Because students can choose which college or university to attend, they can a) leave any college or university where this is a practice or more importantly b) choose never to attend an institution like that. This does not mean that students should attend schools that never fail anyone or design courses that anyone can pass with little effort. The reputation of the institution would suffer if the curriculum was divorced from effort and the certification value of the degree would be lower for those attending the institution.
Well, your “kind of” right, teachingeconomist. You claim that a college student can simply “choose” which college or university to attend, but you and I both know that’s not entirely true. If this took place at, say, UNC Charlotte (it didn’t, because I didn’t go there, but that’s not to say it doesn’t happen there because it easily could, as I pointed out.), and I find out about it and decide I’m going to UNC Chapel Hill instead. Easy, right? I could just “choose” to go elsewhere, right? Come on, you know its not as easy as simply deciding to go elsewhere.

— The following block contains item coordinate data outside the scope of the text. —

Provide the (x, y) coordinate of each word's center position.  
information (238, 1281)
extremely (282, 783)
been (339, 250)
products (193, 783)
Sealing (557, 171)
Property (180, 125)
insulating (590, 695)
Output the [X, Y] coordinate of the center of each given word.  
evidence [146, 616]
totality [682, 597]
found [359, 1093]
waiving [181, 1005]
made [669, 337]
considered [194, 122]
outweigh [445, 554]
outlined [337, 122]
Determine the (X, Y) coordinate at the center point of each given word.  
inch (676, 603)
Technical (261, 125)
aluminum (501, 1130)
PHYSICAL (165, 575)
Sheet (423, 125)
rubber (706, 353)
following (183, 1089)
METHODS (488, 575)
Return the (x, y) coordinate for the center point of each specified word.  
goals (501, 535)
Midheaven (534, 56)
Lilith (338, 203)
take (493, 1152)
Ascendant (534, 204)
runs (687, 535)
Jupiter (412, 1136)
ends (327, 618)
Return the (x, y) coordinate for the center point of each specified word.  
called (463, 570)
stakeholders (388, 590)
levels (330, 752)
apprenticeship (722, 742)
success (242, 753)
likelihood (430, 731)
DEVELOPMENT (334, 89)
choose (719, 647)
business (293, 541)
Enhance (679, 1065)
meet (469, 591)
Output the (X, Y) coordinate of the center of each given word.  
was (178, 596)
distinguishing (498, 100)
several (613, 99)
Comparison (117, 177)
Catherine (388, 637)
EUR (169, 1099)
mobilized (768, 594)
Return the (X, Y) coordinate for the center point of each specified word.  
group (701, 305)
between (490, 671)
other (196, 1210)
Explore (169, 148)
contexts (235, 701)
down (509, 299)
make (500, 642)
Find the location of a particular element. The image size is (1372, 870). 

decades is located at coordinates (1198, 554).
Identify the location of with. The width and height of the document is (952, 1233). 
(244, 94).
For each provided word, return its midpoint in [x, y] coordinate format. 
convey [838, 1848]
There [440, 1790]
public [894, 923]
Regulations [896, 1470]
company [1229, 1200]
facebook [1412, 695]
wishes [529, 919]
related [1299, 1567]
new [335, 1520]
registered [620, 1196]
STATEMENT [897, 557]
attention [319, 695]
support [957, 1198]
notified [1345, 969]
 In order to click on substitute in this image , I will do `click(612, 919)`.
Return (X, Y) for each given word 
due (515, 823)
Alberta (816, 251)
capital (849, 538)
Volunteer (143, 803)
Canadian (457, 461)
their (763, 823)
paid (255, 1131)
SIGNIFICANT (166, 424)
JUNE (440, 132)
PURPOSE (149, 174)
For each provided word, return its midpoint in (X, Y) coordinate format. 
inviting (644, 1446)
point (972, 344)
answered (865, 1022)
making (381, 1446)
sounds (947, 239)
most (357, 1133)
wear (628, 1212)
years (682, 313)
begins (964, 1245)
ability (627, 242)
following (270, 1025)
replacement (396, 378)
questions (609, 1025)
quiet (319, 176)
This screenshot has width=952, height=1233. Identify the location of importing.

The university simply dangles that carrot stick (degree) and you retake the course. Reputations of schools won’t suffer if ignorance prevails.
I certainly agree that it is easier to never go to a school than to transfer from a school, but transferring is becoming increasingly common.
I also agree that reputation is not enough of a deterrent if people do not know the reputation of a school. Luckily, ignorance generally does not prevail, so preserving reputation does deter the sort of actions you are concerned with.
I don’t think there is a true agenda to “fix” amything — the point is to underfund education until it fails and then privatize it & corporations profit.
Strange – healthcare was private, but now termed universal ….. And the push for public education to become private
Yet, what is occuring in education is eerily similar to Obamacare- Doctors were not consulted on Obamacare – profit margin, data driven.
Common Core & Obamacare are 2 of the same
I totally agree. Too bad sanity is not ruling this fact. Educators should be the drivers of what works in education. One size does not fit all. Nugh said
I’m not sure the comment about Physical Education teachers not understanding content or delivery is accurate. A good Physical Education teacher, like a good Math teacher is strong in pedagogical practice and delivery. I can recognize good teaching no matter what the subject. Be careful about placing that bias in an article like this, no need to perpetuate more stereotypes.
There is a basic statistical problem with evaluating teachers using tests and that is the law of large numbers. When n’s of small sizes are used to make statistical judgements the results are not reliable. There is too much random variation.
If, for example, a teacher has one or two very difficult students one year and a wonderful classroom the next the average level of achievement of the class is going to be too heavily influenced by these chance events.
Everyone who has taken an elementary course in statistics should know this but the problem is rarely discussed in the press!!!
Robert I. Rhodes, Ph.D.
hahaha… 1 or 2 difficult students… try 6 or 7!!!!
Εν τοις του πατρος μου
“Business” is a word with a wealth of meanings — a child called to his father’s business may have little truck with the stock currently being exchanged there — but what we are really talking about here are two very different forms of governance, wist ye (1) corporate governance, and wist ye (2) democratic governance.
The purse strings attaching to public purses are very different from the purse strings attaching to private purses, and that is the difference that makes all the difference when it comes to the ideal of a universal, free, and public education.
I love this blog!
If this business model was correct, would they then have teachers running, say, a hospital? Or a dentist running a factory that produces clothing? I think not. What is it that let’s people think that anyone can successfully run a school?